Summer's almost gone, and thankfully so is the anniversary of the "Summer of Love." Enough with the candy-coated reminiscences of people who weren't even there (the cub reporters normally sent to cover birthdays at the zoo), the uncritical misty-eyed memories of boomers now deep in the corporate rat race, even those rare respectful nods from officialdom (only two more weeks to catch the "Summer of Love" show at the Whitney!). Like the great Jimmy Durante would say, "Everybody wants to get into the act!"
Talk about False Memory Syndrome! I'm sick of all this revisionism, the sanitizing Austin Powers time machine that strips all the grit from the equation and turns history into just another Disneyland theme park, all Dayglo daisies, cutesy flower power, peace-and-love. All style and no content.

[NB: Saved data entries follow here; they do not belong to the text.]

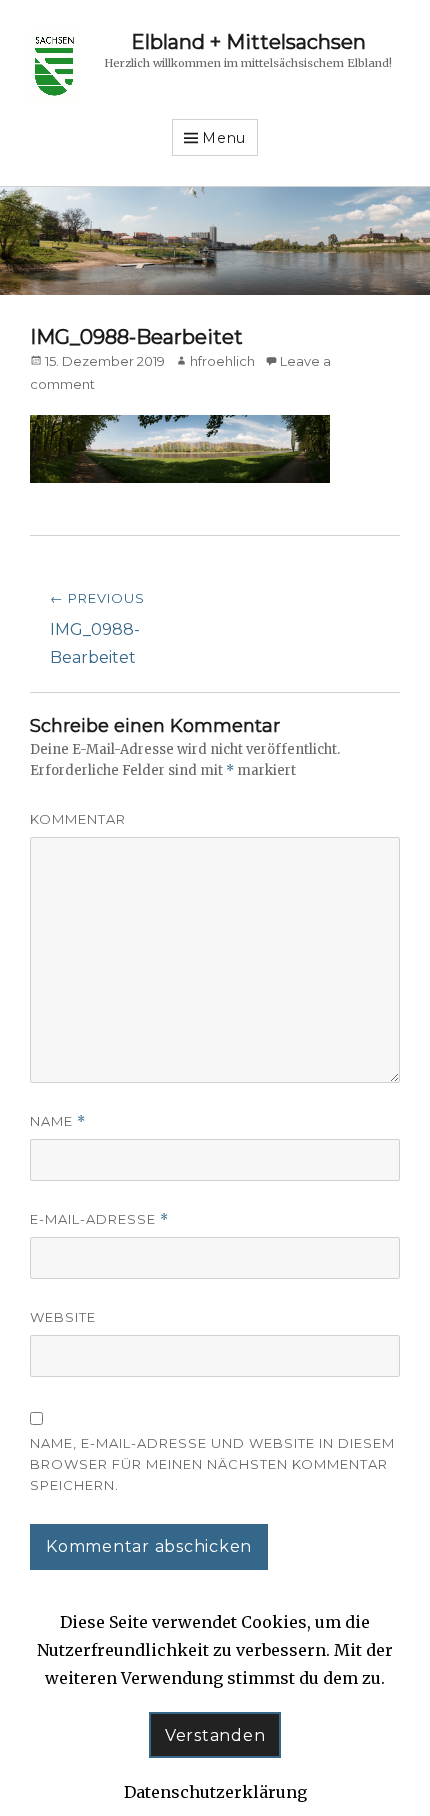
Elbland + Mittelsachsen (248, 42)
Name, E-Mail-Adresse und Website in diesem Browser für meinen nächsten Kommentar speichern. (212, 1464)
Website (63, 1317)
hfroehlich (222, 361)
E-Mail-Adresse (99, 1219)
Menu (224, 138)
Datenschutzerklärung (215, 1792)
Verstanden (215, 1735)
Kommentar (78, 819)
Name (58, 1121)
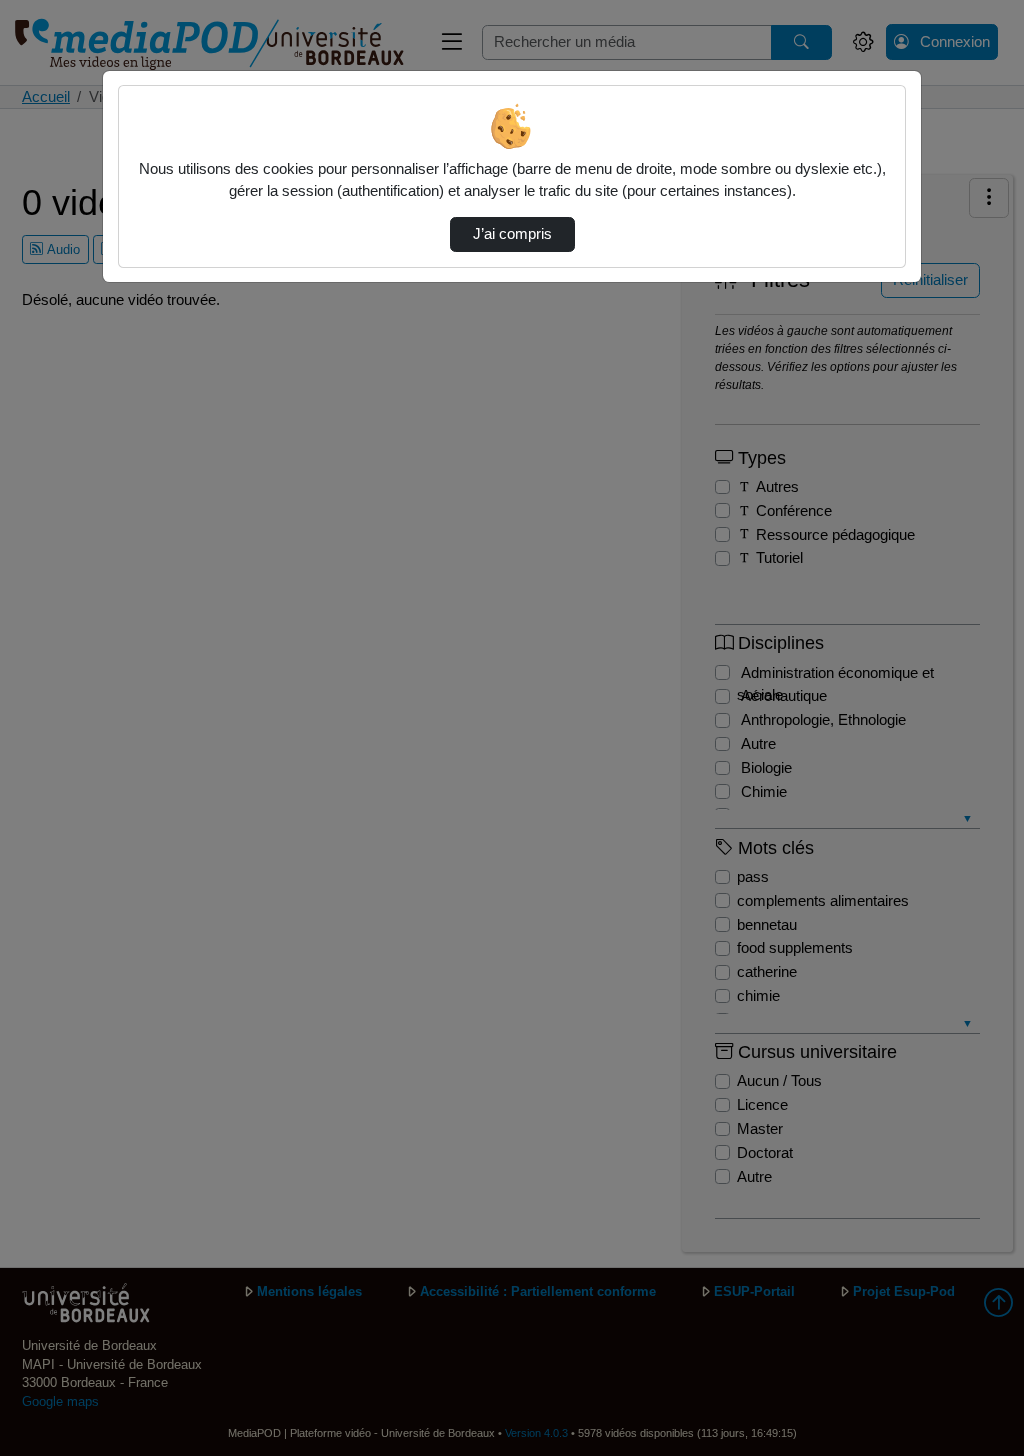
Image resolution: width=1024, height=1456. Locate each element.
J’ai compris (512, 234)
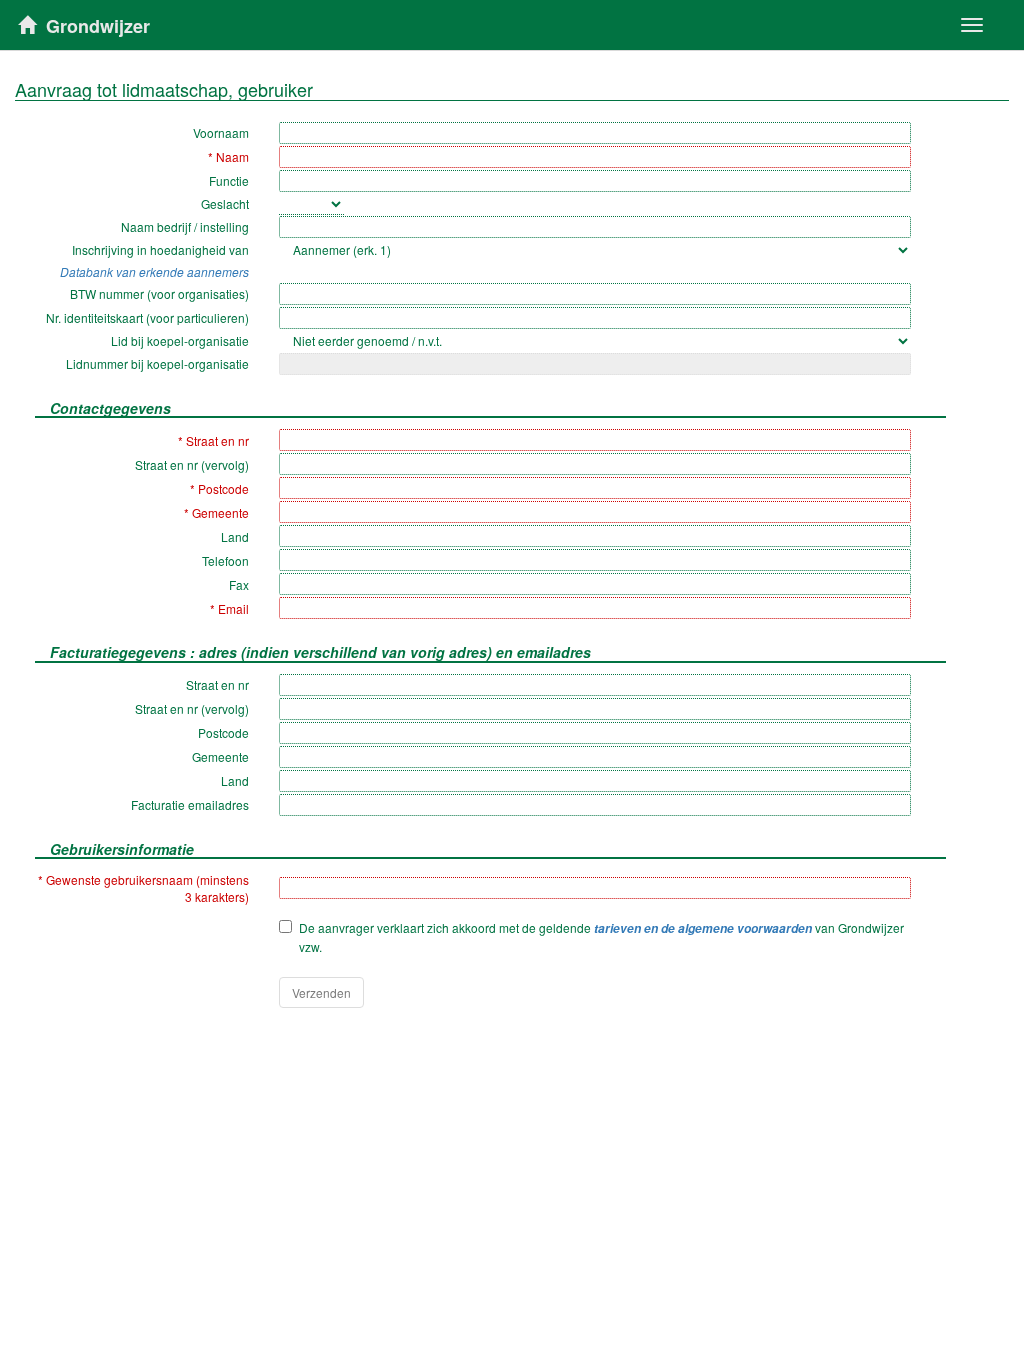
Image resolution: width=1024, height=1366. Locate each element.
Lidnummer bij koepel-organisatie (157, 363)
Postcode (223, 732)
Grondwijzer (98, 26)
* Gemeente (216, 512)
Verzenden (321, 992)
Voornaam (221, 132)
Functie (229, 180)
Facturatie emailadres (190, 804)
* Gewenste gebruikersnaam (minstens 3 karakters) (143, 888)
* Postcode (219, 488)
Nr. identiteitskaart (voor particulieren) (147, 317)
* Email (229, 608)
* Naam (228, 156)
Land (235, 536)
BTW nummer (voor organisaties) (159, 293)
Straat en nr (217, 684)
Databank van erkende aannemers (154, 271)
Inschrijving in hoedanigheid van (160, 249)
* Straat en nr (213, 440)
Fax (239, 584)
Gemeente (220, 756)
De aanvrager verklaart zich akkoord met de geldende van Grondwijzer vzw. (601, 936)
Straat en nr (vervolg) (192, 464)
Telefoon (225, 560)
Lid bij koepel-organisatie (180, 340)
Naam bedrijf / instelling (185, 226)
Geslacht (225, 203)
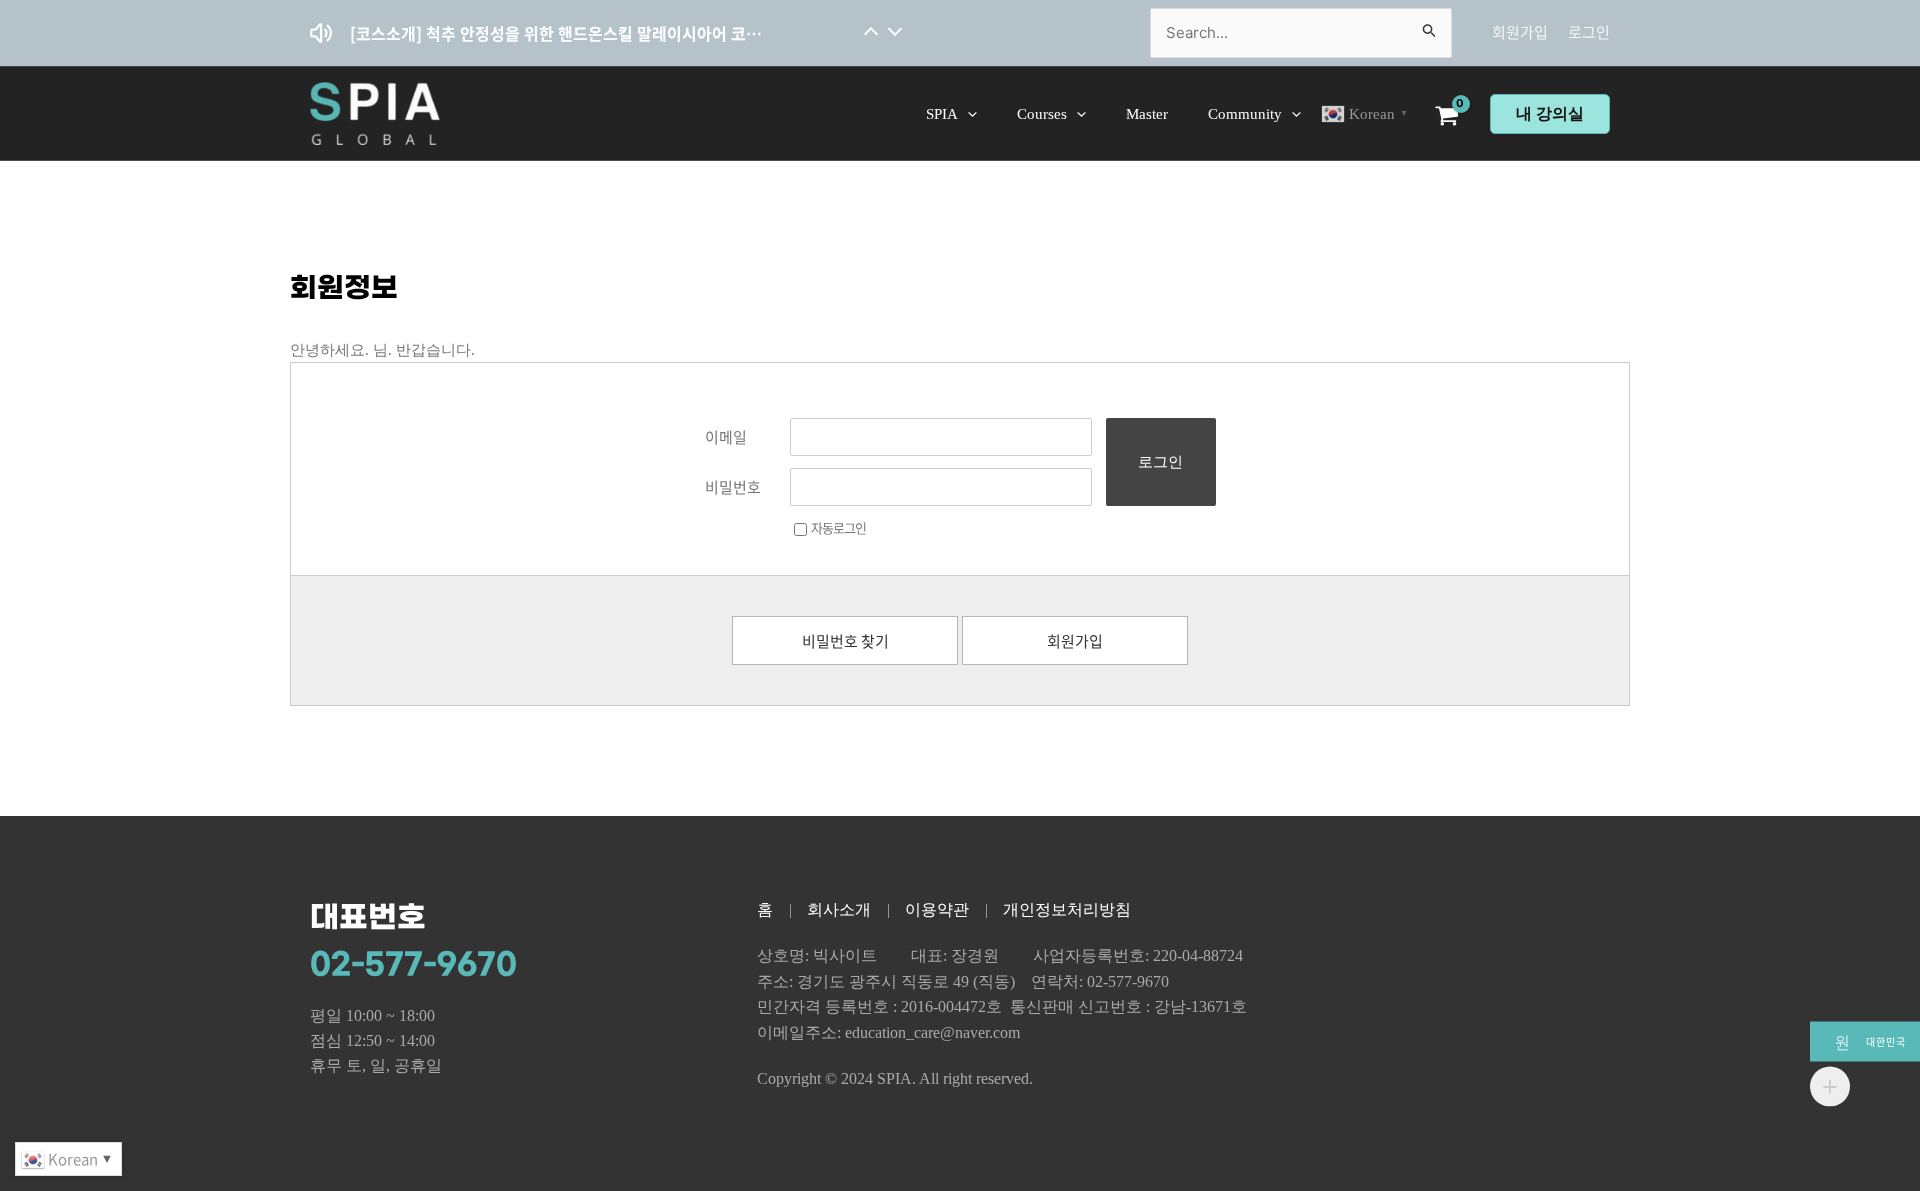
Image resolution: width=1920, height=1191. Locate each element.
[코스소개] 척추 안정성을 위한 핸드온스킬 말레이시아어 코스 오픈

They got it all wrong. From the 1966 riots on Sunset Strip to the Kesey acid tests, from Vietnam to Watts to the moon landing to Hendrix burning his Fender Stratocaster at Monterey, a cultural hurricane ripping through the land. It tore through dinner tables and classrooms and draft boards. The music, the hair, the dope -- the attitude -- wasn't created in a vacuum. It wasn't even the best part. There may have been strawberry incense and cannabis on the winds of change, but it came with the unmistakable stench of teargas. Worldwide. Students and auto workers threw paving stones in Paris 1968, and hundreds of students were gunned down in Mexico City, where the Olympics were being held. The Tlatelolco Massacre didn't make the Wide World of Sports broadcast, but you might remember those Olympics for one stunning image; that of two African-American Olympic athletes, medal-winners Tommie Smith and John Carlos, raising black gloved fists in a Black Power salute. People were shocked, and the International Olympic Committee promptly banned them from the Olympic Games for life!
Summer of Love? Buy the T-shirt. Better yet, love your neighbor, expand your mind, stand up for peace. But don't trust your memory, it's been tampered with.